Keep related code together. Cursor understands files that are open in your editor better than files that are closed. If you are working on a feature that spans three files, open all three before starting a Composer session. This gives Cursor better context for generating coherent cross-file changes.
Step 7: Your First Multi-File Edit
This is where Cursor's real value shows. Let's extend the dashboard with a feature that requires changes across multiple files.
Open Composer (Cmd+I) and type:
"Add a bookmarks section to the dashboard. Users should be able to add a bookmark with a title and URL, see their bookmarks in a grid layout with favicons, and delete bookmarks. Save bookmarks to localStorage. Add the bookmarks section below the to-do list and style it consistently with the existing design."
Cursor will propose changes to index.html (new HTML for the bookmarks section), style.css (new styles), and script.js (bookmark add/delete logic and localStorage persistence). Review each file's diff carefully. The changes should be consistent with the existing code patterns.
Accept the changes, test in your browser, and iterate. Maybe the favicon loading is slow or the grid spacing is off — use inline edit for these small refinements.
Essential Keyboard Shortcuts
| Action | Mac | Windows/Linux |
|---|---|---|
| Inline edit | Cmd+K | Ctrl+K |
| Open Chat | Cmd+L | Ctrl+L |
| Open Composer | Cmd+I | Ctrl+I |
| Accept suggestion | Tab | Tab |
| Reject suggestion | Esc | Esc |
| Undo | Cmd+Z | Ctrl+Z |
| Toggle terminal | Cmd+` | Ctrl+` |
| Command palette | Cmd+Shift+P | Ctrl+Shift+P |
Common Beginner Mistakes
Prompts that are too vague. "Make the app better" will give you random changes. "Add form validation to the sign-up form: email must be valid format, password must be at least 8 characters with one number, show error messages below each field" will give you exactly what you want. Specificity is the single most important prompting skill. See our prompting techniques guide for more.
Accepting changes without testing. Every Composer edit should be followed by a test. Open your browser, click through the feature, try edge cases. AI-generated code often works for the expected input but breaks for unexpected input.
Not using version control. Before making large changes with Composer, commit your current working state with Git. If the changes go wrong, you can revert to the last working version. git init, git add ., git commit -m "working dashboard" takes ten seconds and saves hours of frustration.
Fighting the AI instead of guiding it. If Cursor's approach to a feature is different from what you imagined, consider whether its approach might actually be better. AI tools have seen millions of implementations. Sometimes the "wrong" approach is actually a better pattern you were not aware of. Ask Chat to explain why it chose a particular approach before rejecting it.
What to Build Next
Now that you have the basics, here are good next projects for building your Cursor skills, in order of increasing complexity:
- A portfolio site — Static HTML/CSS, multiple pages, responsive design. Good practice for Composer multi-file edits.
- A habit tracker — Adds localStorage persistence and dynamic UI updates.

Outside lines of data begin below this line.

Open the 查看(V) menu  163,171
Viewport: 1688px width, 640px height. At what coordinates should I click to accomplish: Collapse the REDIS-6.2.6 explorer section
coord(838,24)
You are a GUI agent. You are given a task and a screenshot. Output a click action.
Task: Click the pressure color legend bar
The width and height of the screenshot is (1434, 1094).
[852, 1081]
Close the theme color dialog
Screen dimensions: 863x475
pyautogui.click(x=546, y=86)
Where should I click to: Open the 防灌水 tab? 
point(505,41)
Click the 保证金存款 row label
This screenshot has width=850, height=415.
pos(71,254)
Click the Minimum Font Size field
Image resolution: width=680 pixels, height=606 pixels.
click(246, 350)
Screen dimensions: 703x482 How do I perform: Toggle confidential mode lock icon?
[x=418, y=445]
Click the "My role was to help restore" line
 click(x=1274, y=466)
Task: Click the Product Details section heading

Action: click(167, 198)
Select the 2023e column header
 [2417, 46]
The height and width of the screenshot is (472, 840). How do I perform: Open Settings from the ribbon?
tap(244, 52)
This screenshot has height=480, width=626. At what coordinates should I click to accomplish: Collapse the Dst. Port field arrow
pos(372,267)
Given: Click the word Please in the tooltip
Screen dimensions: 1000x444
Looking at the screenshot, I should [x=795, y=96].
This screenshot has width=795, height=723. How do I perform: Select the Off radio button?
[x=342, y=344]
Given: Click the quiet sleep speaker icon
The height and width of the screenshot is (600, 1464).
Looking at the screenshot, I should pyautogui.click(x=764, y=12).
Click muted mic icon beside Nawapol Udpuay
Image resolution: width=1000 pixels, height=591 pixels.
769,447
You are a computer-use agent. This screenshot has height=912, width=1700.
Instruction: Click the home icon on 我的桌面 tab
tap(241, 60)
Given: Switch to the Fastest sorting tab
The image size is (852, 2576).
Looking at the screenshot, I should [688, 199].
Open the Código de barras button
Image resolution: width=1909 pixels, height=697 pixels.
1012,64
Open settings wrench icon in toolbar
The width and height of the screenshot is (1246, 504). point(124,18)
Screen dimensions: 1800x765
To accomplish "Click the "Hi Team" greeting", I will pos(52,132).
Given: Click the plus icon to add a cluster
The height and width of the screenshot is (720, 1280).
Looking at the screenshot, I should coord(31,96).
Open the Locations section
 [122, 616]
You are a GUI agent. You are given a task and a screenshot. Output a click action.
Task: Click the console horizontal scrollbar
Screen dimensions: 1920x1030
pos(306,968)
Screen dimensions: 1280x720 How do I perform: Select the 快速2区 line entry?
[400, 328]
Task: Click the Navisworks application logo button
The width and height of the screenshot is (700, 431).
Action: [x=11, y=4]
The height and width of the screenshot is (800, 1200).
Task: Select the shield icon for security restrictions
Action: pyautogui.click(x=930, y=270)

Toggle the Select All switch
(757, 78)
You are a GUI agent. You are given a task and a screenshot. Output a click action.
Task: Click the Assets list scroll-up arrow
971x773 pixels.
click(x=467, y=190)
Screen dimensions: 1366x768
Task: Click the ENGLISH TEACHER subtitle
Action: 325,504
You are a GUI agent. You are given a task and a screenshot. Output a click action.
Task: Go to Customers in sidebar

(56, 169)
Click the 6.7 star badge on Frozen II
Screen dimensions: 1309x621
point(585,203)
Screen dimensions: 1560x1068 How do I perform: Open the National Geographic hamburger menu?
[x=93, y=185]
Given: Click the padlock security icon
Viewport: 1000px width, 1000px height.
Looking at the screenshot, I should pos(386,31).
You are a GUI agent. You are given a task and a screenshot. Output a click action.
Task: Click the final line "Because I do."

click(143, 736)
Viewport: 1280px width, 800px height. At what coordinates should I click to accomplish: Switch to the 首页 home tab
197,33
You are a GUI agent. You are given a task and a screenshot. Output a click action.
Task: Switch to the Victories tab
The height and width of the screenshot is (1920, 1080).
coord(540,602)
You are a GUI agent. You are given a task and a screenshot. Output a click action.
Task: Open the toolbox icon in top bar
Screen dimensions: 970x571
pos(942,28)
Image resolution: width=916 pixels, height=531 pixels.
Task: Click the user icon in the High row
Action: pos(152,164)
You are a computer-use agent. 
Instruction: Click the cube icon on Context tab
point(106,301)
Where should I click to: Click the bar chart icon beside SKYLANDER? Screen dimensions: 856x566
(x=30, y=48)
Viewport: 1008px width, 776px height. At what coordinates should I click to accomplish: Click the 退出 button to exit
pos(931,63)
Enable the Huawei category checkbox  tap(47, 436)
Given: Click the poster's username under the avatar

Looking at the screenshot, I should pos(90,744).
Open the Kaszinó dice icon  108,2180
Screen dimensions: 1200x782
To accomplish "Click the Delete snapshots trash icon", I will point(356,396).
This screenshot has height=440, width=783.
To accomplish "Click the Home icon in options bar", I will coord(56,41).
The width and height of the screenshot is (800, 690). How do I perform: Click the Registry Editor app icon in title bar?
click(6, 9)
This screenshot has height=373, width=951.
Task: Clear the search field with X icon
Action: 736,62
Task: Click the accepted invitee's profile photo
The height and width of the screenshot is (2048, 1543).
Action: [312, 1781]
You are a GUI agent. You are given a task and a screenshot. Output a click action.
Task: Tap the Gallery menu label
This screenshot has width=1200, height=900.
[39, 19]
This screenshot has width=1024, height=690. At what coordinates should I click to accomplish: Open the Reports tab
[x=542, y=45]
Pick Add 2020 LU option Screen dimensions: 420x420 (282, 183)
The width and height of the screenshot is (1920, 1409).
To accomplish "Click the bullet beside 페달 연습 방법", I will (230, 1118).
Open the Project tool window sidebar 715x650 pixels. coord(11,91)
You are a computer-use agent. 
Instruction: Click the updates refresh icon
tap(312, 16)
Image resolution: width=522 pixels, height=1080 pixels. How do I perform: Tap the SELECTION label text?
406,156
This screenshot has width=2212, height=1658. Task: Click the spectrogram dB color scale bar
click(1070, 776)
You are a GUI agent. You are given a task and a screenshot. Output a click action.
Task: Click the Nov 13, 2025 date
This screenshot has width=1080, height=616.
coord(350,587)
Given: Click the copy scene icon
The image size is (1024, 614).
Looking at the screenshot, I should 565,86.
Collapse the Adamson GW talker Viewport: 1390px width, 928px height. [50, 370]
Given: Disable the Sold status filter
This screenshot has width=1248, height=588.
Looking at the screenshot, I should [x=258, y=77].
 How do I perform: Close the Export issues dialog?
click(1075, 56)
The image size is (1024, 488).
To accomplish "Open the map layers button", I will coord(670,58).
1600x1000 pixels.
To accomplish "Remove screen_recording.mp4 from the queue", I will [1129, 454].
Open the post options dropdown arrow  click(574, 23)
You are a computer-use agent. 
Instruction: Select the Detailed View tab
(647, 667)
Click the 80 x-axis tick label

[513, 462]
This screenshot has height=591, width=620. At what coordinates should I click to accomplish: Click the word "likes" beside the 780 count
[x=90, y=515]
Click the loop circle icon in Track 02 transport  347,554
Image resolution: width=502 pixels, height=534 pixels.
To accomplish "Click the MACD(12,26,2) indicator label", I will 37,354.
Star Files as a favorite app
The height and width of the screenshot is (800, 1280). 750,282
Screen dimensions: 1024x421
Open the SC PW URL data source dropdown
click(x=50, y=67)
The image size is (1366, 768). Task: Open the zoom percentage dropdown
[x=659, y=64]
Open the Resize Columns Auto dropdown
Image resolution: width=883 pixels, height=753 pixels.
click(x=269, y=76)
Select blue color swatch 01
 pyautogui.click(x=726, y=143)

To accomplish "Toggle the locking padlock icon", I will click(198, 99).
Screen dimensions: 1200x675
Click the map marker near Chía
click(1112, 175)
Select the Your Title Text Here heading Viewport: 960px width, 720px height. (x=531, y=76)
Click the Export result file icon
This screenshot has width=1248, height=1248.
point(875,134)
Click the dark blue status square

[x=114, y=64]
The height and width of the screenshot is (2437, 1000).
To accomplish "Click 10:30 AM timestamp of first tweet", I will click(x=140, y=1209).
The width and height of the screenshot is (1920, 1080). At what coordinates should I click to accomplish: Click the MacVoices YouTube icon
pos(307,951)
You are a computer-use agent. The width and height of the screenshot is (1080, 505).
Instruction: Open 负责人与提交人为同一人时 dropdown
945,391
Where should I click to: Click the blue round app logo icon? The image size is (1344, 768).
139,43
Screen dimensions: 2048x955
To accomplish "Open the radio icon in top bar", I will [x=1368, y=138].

Introduces more complex JavaScript.
- A simple API integration — Fetch data from a public API (weather, news, quotes) and display it. Introduces async JavaScript and API calls.
- A full-stack app with Supabase — User authentication, database storage, real backend. Follow our Build Your First App guide for this progression.
Each project teaches you new interactions with Cursor and builds your intuition for when to use inline edit, Chat, or Composer. The goal is not to memorize keyboard shortcuts — it is to develop a feel for working with AI as a collaborator.